Being interested in maps in general, and specifically vector data, of course I had to take the new Google Maps for a spin. Vector data aside, what fascinated me most was the option to display photos of the current location in the bottom of the screen. Seeing actual photos is incredibly more useful than being shown 100 identical icons indicating that someone took a photo of something here.
Using this new show-photos-of-your-current-location feature, I panned to Saint Petersburg. There I laid eyes on the most beatiful ship I have seen in a long time, the Aurora!
There is even an arrow from the thumbnail pointing to the location on the map, of the thing you are looking at. As an academic sidenote, any real photograph depicts more than a single point on a map (unless you are infinitely close to the object when photographing it). Also I expect the, probably crowd-sourced points, to be off in some cases. But who cares! This is neo-geography, it’s all about value, not about precision.
Coming back to vector data, the new Google Maps has another feature I really like. The feature that is soo obvious, and it is strange that it has been missing for so long. That you can click on objects on the map, and get useful information about the thing you clicked on. Of course you can’t click on every single coordinate and get useful information. I’m guessing that places get a clickable icon if some credible web source has something interesting to say about it.

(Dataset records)
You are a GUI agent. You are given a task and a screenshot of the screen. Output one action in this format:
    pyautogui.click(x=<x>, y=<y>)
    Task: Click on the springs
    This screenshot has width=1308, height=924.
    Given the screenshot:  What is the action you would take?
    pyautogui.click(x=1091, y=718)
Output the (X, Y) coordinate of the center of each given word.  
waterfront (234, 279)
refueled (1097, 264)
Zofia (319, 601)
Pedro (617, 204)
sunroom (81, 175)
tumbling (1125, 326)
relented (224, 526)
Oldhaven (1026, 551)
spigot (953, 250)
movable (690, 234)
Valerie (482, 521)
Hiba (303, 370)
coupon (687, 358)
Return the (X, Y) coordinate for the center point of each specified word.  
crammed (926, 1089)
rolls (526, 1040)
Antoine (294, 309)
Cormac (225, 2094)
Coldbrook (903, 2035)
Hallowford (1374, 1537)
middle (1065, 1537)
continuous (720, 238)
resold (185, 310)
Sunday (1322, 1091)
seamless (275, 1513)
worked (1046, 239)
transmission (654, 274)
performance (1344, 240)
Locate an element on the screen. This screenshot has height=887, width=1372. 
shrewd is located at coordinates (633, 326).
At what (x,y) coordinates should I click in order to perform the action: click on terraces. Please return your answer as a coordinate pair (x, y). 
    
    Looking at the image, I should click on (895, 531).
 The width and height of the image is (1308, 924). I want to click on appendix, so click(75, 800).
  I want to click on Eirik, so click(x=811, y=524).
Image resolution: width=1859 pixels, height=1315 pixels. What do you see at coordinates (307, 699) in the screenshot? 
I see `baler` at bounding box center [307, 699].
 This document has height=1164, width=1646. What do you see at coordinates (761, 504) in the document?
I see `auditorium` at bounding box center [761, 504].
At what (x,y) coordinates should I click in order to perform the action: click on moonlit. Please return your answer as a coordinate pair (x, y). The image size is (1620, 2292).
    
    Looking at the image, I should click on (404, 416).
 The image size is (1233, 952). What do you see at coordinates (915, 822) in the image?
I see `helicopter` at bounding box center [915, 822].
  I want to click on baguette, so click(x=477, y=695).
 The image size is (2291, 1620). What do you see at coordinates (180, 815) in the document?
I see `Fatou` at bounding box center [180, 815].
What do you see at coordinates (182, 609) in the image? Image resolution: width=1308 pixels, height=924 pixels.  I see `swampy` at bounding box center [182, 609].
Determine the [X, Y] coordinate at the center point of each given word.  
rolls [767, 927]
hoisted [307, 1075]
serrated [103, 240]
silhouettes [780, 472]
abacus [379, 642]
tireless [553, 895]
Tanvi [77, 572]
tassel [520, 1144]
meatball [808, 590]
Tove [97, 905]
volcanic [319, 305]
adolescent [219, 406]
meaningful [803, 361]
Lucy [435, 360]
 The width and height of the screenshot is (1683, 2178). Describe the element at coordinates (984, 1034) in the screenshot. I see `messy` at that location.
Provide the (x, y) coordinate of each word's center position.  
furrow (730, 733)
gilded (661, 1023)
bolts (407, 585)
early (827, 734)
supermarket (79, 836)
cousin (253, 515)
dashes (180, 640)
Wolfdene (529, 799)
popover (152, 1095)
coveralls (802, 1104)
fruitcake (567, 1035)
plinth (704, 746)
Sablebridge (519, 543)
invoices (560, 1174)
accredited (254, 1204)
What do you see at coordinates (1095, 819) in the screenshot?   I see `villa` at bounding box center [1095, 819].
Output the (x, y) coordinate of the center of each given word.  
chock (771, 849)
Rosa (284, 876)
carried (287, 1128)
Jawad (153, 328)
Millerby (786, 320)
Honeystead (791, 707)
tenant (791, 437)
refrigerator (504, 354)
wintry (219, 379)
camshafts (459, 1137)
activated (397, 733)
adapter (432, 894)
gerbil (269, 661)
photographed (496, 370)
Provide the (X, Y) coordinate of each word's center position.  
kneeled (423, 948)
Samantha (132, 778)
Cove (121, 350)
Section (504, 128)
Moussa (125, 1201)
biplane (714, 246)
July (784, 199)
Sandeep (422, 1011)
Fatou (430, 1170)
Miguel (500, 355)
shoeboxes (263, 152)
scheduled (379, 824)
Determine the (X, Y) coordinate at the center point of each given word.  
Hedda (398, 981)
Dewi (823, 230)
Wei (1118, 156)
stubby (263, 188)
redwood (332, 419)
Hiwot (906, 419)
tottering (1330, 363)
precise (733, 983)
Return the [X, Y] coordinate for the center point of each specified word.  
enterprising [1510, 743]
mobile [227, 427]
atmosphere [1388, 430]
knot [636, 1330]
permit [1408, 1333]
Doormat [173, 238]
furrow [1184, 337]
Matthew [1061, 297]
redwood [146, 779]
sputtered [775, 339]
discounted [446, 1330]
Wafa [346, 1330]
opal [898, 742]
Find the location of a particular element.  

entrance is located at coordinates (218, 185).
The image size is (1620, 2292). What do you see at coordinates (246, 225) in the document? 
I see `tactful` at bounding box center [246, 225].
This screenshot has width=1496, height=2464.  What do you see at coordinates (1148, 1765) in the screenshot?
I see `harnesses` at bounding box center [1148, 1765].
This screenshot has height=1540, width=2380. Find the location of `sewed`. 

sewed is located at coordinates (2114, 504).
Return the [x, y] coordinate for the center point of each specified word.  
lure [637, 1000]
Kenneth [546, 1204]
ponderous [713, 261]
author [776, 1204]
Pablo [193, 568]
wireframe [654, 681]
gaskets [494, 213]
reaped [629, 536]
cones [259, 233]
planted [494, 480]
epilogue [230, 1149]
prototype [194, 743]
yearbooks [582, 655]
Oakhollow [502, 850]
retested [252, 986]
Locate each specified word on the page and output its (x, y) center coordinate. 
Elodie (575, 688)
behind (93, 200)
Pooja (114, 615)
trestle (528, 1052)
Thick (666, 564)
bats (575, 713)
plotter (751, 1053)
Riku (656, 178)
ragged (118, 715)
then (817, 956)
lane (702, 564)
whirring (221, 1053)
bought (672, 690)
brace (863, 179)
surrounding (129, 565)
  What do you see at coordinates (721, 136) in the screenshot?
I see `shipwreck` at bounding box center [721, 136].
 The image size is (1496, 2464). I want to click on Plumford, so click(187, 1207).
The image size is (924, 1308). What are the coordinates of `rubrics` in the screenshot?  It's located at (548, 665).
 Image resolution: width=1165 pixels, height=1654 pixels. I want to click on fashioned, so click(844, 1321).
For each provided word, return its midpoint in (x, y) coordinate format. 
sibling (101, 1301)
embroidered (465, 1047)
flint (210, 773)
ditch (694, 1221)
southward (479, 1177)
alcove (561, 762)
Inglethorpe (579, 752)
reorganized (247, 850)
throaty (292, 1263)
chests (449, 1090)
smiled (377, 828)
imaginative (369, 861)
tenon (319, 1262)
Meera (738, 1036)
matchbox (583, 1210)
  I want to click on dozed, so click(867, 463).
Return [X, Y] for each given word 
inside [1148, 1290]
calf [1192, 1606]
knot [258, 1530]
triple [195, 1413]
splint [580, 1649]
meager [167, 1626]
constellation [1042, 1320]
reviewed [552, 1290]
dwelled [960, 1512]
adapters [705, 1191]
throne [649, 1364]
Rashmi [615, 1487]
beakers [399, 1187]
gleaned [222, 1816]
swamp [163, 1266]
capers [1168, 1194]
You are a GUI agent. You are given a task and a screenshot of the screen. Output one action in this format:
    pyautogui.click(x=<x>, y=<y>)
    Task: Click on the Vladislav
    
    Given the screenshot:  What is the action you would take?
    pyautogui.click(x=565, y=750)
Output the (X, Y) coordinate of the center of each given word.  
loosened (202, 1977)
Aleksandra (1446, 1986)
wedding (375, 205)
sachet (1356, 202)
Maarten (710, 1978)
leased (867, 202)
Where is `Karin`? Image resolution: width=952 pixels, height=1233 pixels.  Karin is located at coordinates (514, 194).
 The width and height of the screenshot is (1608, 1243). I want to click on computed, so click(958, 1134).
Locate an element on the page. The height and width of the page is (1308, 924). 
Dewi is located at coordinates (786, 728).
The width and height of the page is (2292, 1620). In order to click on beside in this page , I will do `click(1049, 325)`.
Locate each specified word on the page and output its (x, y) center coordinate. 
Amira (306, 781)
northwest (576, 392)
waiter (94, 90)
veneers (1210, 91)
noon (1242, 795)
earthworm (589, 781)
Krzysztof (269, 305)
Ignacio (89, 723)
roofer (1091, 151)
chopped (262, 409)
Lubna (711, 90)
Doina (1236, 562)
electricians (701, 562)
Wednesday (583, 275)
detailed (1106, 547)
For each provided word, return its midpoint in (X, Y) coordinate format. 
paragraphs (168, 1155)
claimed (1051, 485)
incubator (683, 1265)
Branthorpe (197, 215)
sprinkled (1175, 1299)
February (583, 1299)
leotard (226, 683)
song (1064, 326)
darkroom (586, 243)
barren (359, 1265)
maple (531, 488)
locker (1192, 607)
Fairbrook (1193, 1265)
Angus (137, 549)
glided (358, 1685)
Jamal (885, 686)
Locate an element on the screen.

• _Problem set_:
• a. Copy from the Google Maps post the part that opens with the words containing "Coming back to" and closes with "say about it.".
• b. The Google Maps post says the crowd-sourced points may be off in some cases. Explain why the writer is not troubled by this, using the reason the post gives.
These rows have no connection to the text above.

• _Per-task answers_:
• a.
Coming back to vector data, the new Google Maps has another feature I really like. The feature that is soo obvious, and it is strange that it has been missing for so long. That you can click on objects on the map, and get useful information about the thing you clicked on. Of course you can’t click on every single coordinate and get useful information. I’m guessing that places get a clickable icon if some credible web source has something interesting to say about it.

• b. The writer is not troubled because this is neo-geography, which is about value rather than precision.